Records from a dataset
★ ★ ★

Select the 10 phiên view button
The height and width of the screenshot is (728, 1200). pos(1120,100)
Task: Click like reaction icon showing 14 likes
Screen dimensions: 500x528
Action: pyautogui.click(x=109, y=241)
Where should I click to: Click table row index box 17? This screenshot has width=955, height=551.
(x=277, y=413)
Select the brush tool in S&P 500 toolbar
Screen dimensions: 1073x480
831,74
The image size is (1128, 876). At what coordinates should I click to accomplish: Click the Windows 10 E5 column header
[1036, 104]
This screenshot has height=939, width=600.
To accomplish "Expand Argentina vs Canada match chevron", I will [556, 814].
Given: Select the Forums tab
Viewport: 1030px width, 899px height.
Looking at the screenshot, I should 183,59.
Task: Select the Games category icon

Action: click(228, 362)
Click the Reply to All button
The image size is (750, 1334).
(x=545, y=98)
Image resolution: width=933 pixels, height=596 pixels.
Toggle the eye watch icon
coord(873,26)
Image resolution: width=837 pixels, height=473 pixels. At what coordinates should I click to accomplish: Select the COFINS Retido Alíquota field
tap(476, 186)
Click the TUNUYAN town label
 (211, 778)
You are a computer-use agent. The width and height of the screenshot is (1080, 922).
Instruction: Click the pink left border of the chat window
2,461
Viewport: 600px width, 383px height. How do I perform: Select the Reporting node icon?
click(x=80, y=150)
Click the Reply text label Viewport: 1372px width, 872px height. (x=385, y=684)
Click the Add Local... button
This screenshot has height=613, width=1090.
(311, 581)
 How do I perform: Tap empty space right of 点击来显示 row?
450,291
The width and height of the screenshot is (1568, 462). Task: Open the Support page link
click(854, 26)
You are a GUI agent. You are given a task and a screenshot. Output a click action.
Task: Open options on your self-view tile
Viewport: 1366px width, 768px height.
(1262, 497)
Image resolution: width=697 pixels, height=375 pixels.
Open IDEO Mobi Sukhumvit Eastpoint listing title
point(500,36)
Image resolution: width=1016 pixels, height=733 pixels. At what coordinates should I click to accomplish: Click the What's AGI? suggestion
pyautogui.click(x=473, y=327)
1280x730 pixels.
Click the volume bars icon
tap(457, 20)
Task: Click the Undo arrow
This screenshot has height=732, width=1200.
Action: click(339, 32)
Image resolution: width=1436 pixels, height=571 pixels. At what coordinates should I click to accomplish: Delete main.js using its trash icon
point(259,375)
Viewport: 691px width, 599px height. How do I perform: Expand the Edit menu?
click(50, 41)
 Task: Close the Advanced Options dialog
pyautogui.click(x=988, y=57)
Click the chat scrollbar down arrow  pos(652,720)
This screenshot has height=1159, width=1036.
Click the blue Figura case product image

★ ★ ★

Could you state how many lines in the data hold the word "agent"? Only the number should be given.

2